Рукопись «Слова» якобы хранилась лишь в одном списке, входившем в сборник летописей, принадлежавший одному из наиболее известных коллекционеров русских древностей, графу Алексею Ивановичу Мусину-Пушкину (1744–1817) — члену Российской академии, третьему президенту Академии художеств, 11-му обер-прокурору Святейшего Синода, управляющему Корпусом чужестранных единоверцев (это заведение имело отношение к идеям Екатерины II расширить империю за счет греческих территорий, принадлежавших Османам).4 В Москве наш герой жил на Елоховской улице 2/1 (замечу, что особняк восстановлен после пожара 1812 года). Алексей Иванович был большим поклонником великого скульптора эпохи Наполеона — Антонио Кановы, создателя знаменитой статуи императора. Во время президентства Мусина-Пушкина собрание Академии пополнилось копиями шедевров мастера: отливки из гипса бюста «Гения смерти» и двух скульптурных групп — «Амур и Психея», а также «Психея с бабочкой».5 Как и Наполеон Бонапарт, А.И. Мусин-Пушкин являлся кавалером ордена Святого Благоверного Князя Александра Невского (награжден был в 1796 году, но затем ото всюду уволен…).

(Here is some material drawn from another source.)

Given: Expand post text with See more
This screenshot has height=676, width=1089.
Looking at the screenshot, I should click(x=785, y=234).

Мне удалось выяснить, что первое печатное известие о находке «Слова» появилось не в России, а за границей — в гамбургском журнале «Spectateur du Nord» (октябрь 1797 года): «Два года тому назад открыли в наших архивах отрывок поэмы под названием: „Песнь Игоревых воинов“, которую можно сравнить с лучшими Оссиановскими поэмами». Анонимным автором процитированного текста, возможно, являлся в будущем официозный историограф, а пока писатель-сентименталист, автор «Бедной Лизы» и, что нам сейчас интереснее, «Натальи, боярской дочери» (1792) и «Марфы-посадницы, или покорения Новагорода» Н.М. Карамзин (1766–1826). А «Оссиановские поэмы» (на их упоминание почему-то не обращают внимания) — это, как доподлинно известно, мистификация шотландского поэта Джеймса Макферсона (1736–1796), который опубликовал прозаические переводы на английский язык нескольких поэм, принадлежавших, по его уверениям, кельтскому барду аж III века Оссиану.

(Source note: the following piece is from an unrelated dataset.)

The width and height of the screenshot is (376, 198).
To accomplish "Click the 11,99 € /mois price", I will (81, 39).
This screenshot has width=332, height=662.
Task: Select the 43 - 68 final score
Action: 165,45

В «Историческом содержании песни» (это предисловие к первому изданию 1800 года) повторены практически те же самые выражения. Данное издание вышло без каких бы то ни было указаний на лиц, трудившихся над расшифровкой памятника, его переводом и подстрочными объяснениями. Почти сразу после публикации «Слова» многие специалисты (к примеру, М.Т. Каченовский и О.И. Сенковский) заявили, что мы имеем дело с мистификацией восемнадцатого века (кстати, подобными интеллектуальными шутками занимались в кругу Мусина-Пушкина). В дальнейшем это же мнение поддерживали выдающиеся французские слависты Луи Леже (1843–1923) и Андре Мазон (1881–1967). Так же считал и советский историк, доктор исторических наук А.А. Зимин (1920–1980).6 Однако в новейшее время лингвист А.А. Зализняк (1935–2017) постарался доказать подлинность произведения — за что и получил Государственную премию Российской Федерации (ну раз премию дали — значит, будем доверять…).7
Однако все вышесказанное имело отношение лишь к забавам нескольких европеизированных лиц из знати (тот же А.И. Мусин-Пушкин с 1772 по 1775 год жил за границей). Что касается простонародья — то оно было в прямом смысле слова диким по своему развитию (о крепостных крестьянах и говорить нечего). К примеру, А. Рязанцев свидетельствует: «После известия об объявлении войны московский люд собрался на площади и стал рассуждать. Прежде всего, единодушно было решено, что война — это кара Божия, и следует усердно молиться, а один купец высказался, что он давно чуял что-то неладное: и каша у него в горшке неладно варилась, и домовой расшалился, и кот Васька стал недобро гудеть. Стали усиленно распространяться небылицы о французах, вот одна из них: „Французы, оставя христианскую веру, обратились в идолопоклонство, изобрели себе какого-то бога Умника и раболепно поклоняются ему, что этот чурбан Умник приказал им всем быть равными и свободными, запретил веровать в истинного Бога и не признавать никаких земных властей…“»8
Затем тот же очевидец передает представление москвичей низших сословий, рисующее их «не людьми, а какими-то чудовищами с кровью налившимися глазами, с медным лбом и железным телом, от которого, как от стены горох, отскакивают пути, а штыки и сабли ломаются, как лучины».9 А когда Великая армия вступала в Москву, то толпы народа около двух часов спорили — союзные ли это англичане и шведы, пришедшие защитить Москву, али кто еще?10 Поручик И.Т. Радожицкий (1788–1861) записал: «Суеверные, не постигая, что совершается перед их глазами, думали уже, с падением Москвы, видеть падение России, торжество Антихриста, потом скорое явление страшного суда и кончину света».11 И вы хотите в этой «палате номер шесть» устроить праздник сознательности и наскрести смыслов на «Отечественную» войну? Нет, ну для распила юбилейного бюджета можно праздновать что угодно, конечно… Вообще же, читая источники о бреднях, которыми власти пичкали русское население в 1812 году, живо вспоминаешь и ту пропаганду (о «страшных и бездуховных» европейцах и американцах), которой одурманивают население и в наши дни.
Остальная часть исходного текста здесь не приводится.